Recently I happened to read an article, which stirred my emotions intensely and took me down the memory lane.

My dear friend Lisa Thomson says, “A house has no feelings or attachments. It doesn’t love us back. Walls really don’t talk, and that’s probably a good thing.”

We convert a house into a home when we get emotionally attached to it.

HOME THAT NURTURED ME:

The home in which I grew up is still very much a part of my ardent memories as this was the place that nurtured me from the age that was most impressionable.

The excitement of an eight-year-old child is still very fresh in my mind. I can smell the fragrance of new paint and wood even now. Whenever I go down the memory lane, I can experience the friendship of all the nooks and crannies that I explored the very first day I stepped into this house our father got designed for us.

This house cherished my dreams, cushioned my lonely moments, provided solace to my disappointments, gave shape to my adventures and inspired me to aspire high.

Every wall was a supporting shelter, how much I could share my thoughts with them, silently!

The walls of my room empathized with me when I didn’t sleep well due to examination fever. They rejoiced with me when I turned up the volume of my radio, to celebrate my little moments of joy. They resounded with my giggles in the afternoons.

As I grew up, every brick seemed so precious, every tree of the little garden I loved seemed to cherish my thoughts and provide solace to my distressing hours.

Then came the time to leave my treasured surroundings, my home.

I can still feel the tears of poignant parting on my cheeks.

I hate this age-old tradition of some countries – to leave your maternal home after marriage. The one who created this tradition must be a man for according to this orthodox convention, he doesn’t leave his home; he has the choice to continue living in it or sell it.

I thought I would keep coming back to my home whenever I wanted and I did during the initial years of setting up my new home.

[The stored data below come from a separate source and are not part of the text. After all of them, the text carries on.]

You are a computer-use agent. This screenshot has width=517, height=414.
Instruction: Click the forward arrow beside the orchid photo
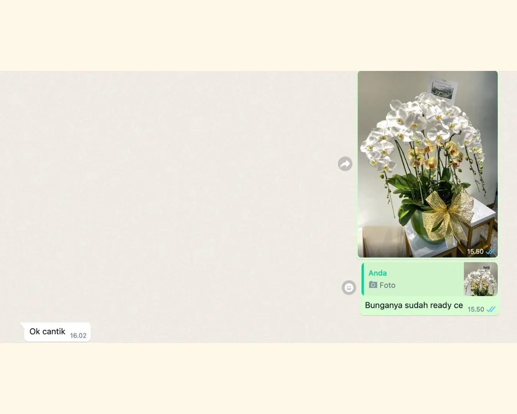345,164
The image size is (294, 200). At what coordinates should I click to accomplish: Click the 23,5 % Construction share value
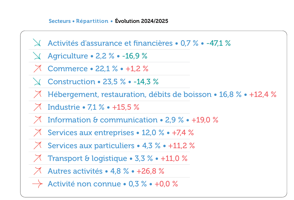pyautogui.click(x=114, y=82)
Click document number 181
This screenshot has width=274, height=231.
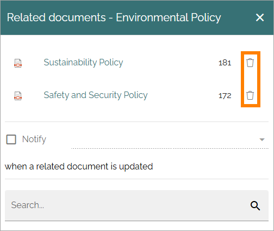[x=225, y=63]
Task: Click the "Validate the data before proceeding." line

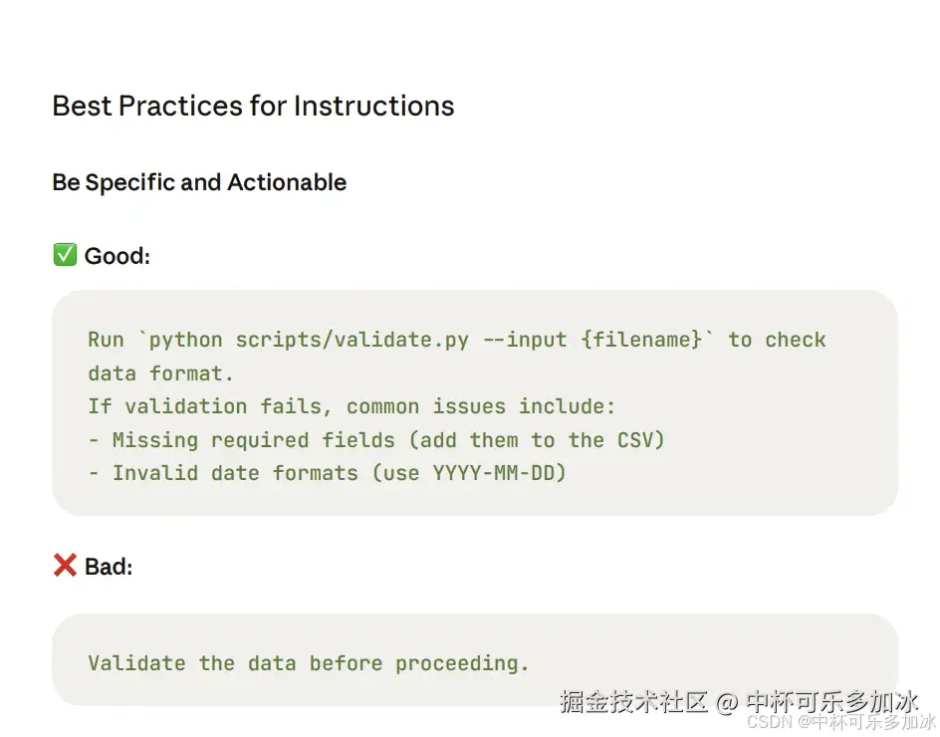Action: coord(309,663)
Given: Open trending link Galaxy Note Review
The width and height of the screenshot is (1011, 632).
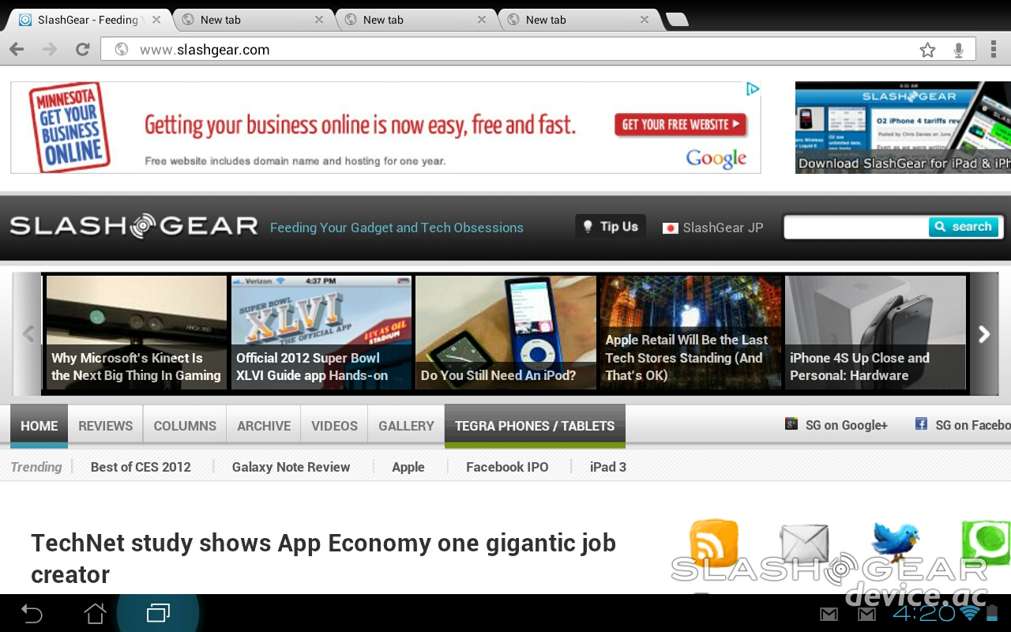Looking at the screenshot, I should coord(291,467).
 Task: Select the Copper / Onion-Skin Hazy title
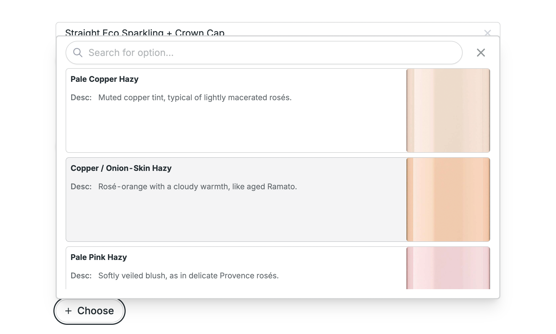(121, 168)
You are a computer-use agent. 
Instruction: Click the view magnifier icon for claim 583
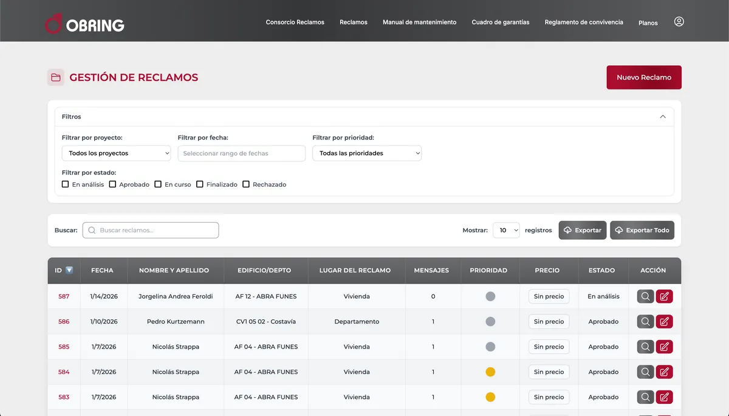tap(645, 397)
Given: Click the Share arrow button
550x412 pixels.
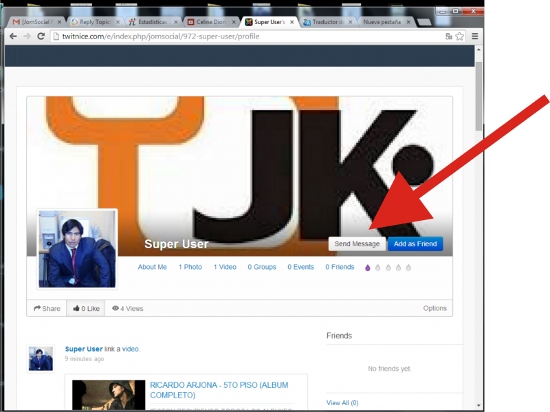Looking at the screenshot, I should (x=47, y=309).
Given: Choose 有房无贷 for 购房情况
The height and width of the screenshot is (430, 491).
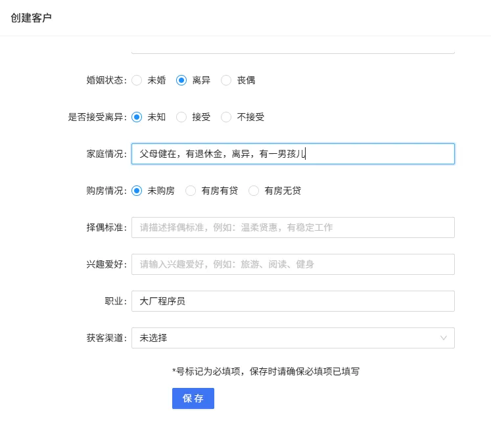Looking at the screenshot, I should [254, 191].
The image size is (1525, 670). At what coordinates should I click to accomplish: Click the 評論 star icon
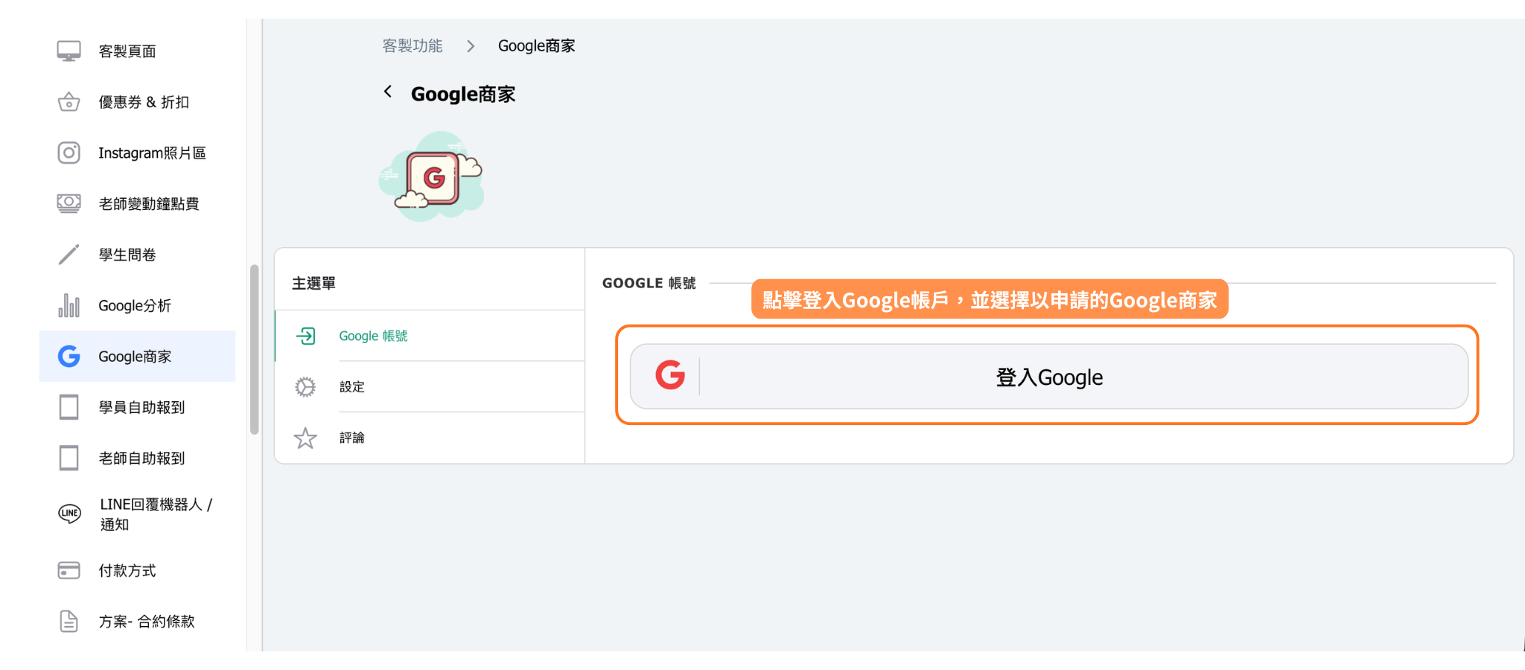305,438
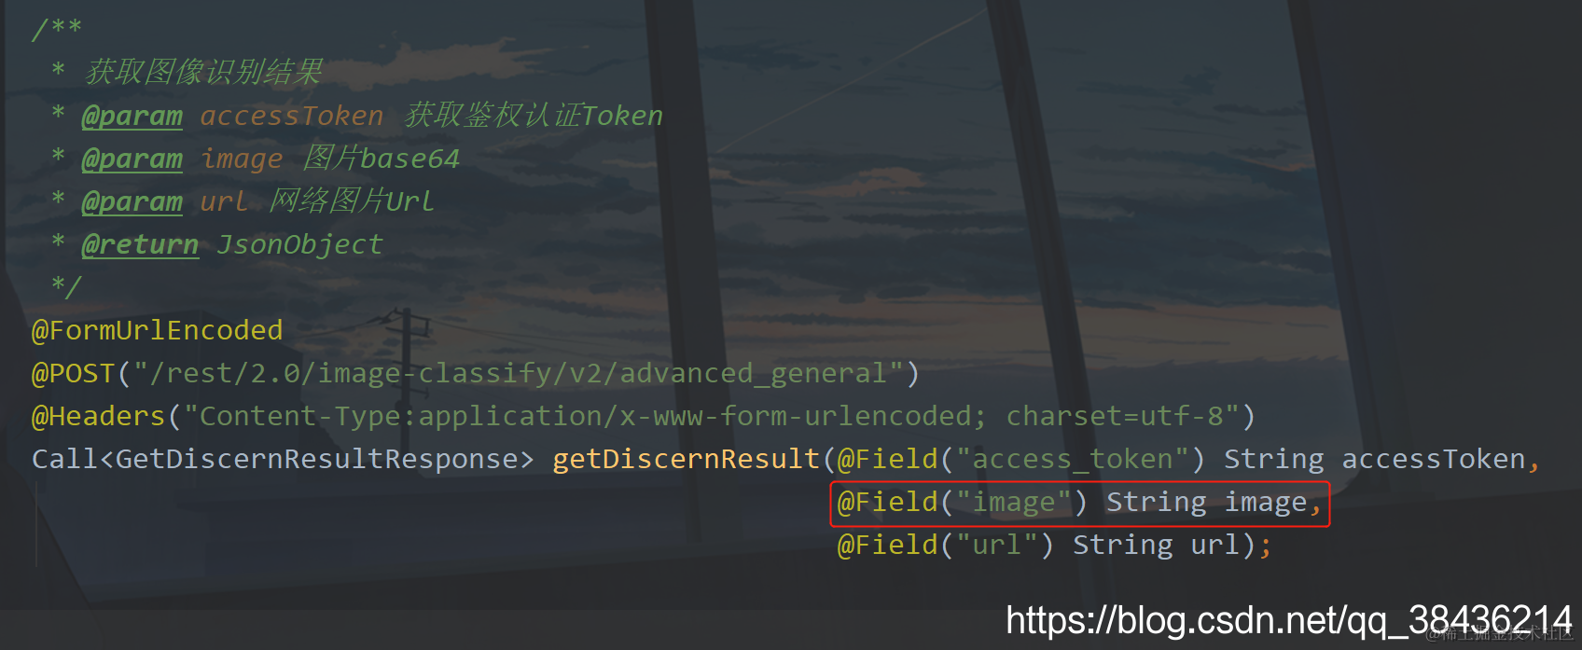This screenshot has width=1582, height=650.
Task: Click the @FormUrlEncoded annotation
Action: coord(157,330)
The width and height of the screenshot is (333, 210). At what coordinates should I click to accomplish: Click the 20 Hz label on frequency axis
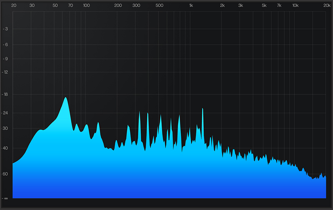click(x=14, y=6)
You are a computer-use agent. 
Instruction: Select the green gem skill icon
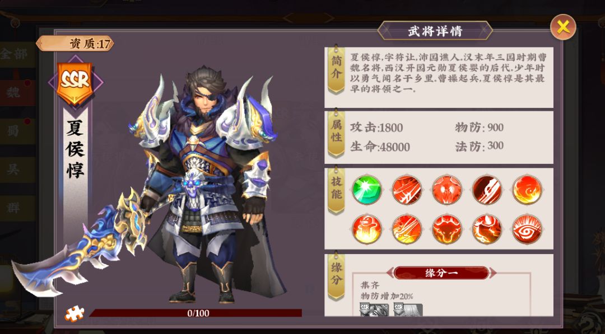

It remains the epicenter of my dreams even now. All family get-togethers are hosted in this home even now… but in dreams.

I can no longer visit it in real life because it was sold…and that is another story!

love for home

HOME THAT DEFINED ME:

Despite all those attachments I had with that home, which remains the backdrop of all my dreams, I was pleased to find a new one that anchored me and promised myself to make it more loving than the one that had raised me.

A home cannot be built in a day…it encompasses in itself the dreams and the aspirations we hold close to our heart, the hopes that we gather with each passing day, the goals that we achieve together.

A home lounges on the care and affection we shower on each other, the time we offer to understand the needs and desires of a family, to live through the difficult times together and to support each other despite minor differences.

This home I acquired became my treasure house, a nest, which was filled with the babble of my little children and the love of my hubby. It accumulated and absorbed all the memories, all the celebrations and the moments of intense joy, of raising my kids and exult at their little achievements.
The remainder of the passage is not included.